You can now customize the light and have all white bulbs.


----------



## xdoomsongx (Jun 27, 2008)

:faint2: In all the years I have been scouring yard sales and estate sales for aquariums and the like, I have never gotten anything that awesome! I picked up a 125 once for $150 with tank, stand, and lights but that was from a family member, so I don't really count it. Just my two cents here, but I don't really care for the magnum 350's, I don't feel that they are flexible enough when it comes to setup, and I have also had trouble with getting all the air out of them because the pump is at the base.


----------



## Logan's Daddy (May 3, 2008)

well, it's a little late now...

I've decided to make this the ultimate low-budget build!
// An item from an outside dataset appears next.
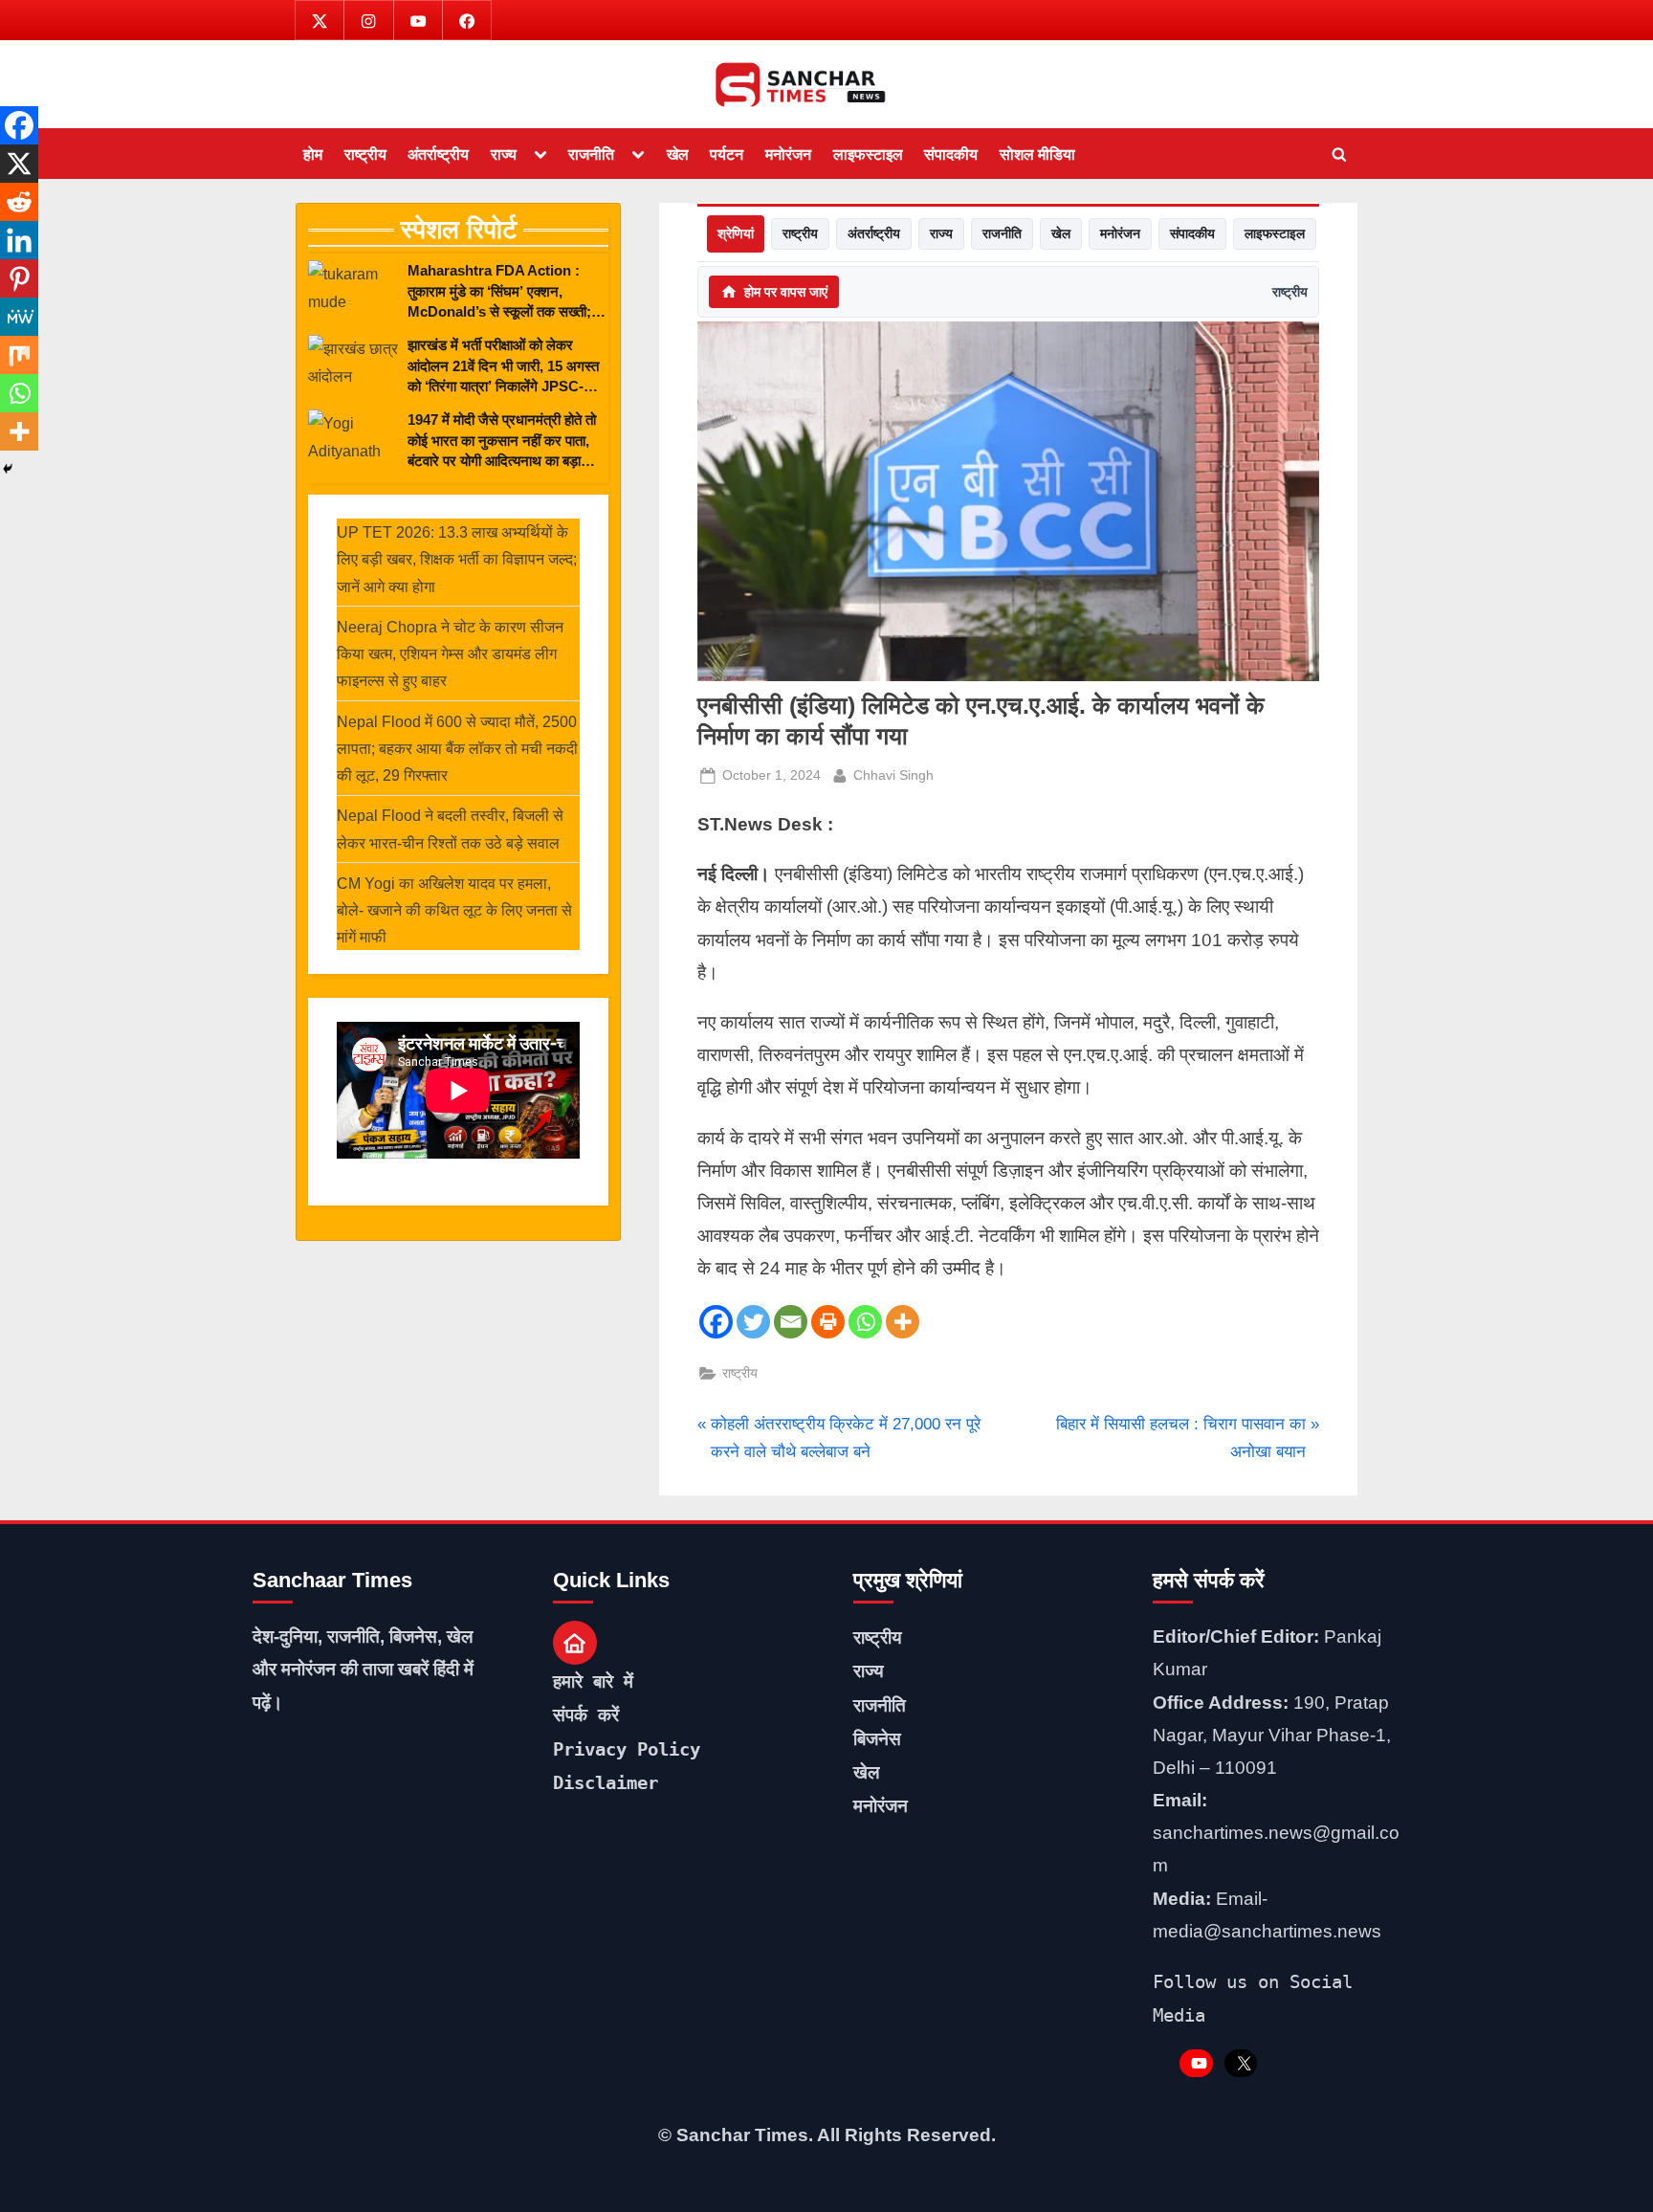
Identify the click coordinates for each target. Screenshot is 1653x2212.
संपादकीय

My *used* Magnum 350 from eBay arrived today, $28.00 shipped and it looks great except for the missing quick-connects...


----------



## xdoomsongx (Jun 27, 2008)

> well, it's a little late now...
> 
> I've decided to make this the ultimate low-budget build!
> 
> My *used* Magnum 350 from eBay arrived today, $28.00 shipped and it looks great except for the missing quick-connects...


 Just my two cents anyway, and by the way you describe your other filters, you may not have issues/dislikes about it. IMHO Marineland doesn't make any "poor" products, just some could use a little improvement from my point of view.  Good luck with the filter, can't wait to see how this tank turns out. BTW $28 bucks! And I can't seem to get a !&#*% thing off ebay for a decent price let alone a deal! This project is shaping up to be some major bragging rights!


----------



## Logan's Daddy (May 3, 2008)

The build thread should begin soon, I think I have the stand and hood plan finalized, Once things start I will post a journal that tracks cvery cent and details the diy's. I plan to set and try to stick to a crazy low budget like $350 - 400 for the complete & running 75 gallon tank, stand, hood, lighting, filtration, heat, co2, substrate, livestock and all. just to see if I can 

Here's a couple sketch up models of what I envision...




(click to enlarge)

I should be buying the wood for the stand soon.


----------



## xdoomsongx (Jun 27, 2008)

That would be awesome! Saving money is great because you can always start more tanks if there is money left, and it keeps the significant other from getting to crazy. I am looking forward to seeing your progress, and not just because I have a 90 glln sitting around that I would really like to set up on the cheap .


----------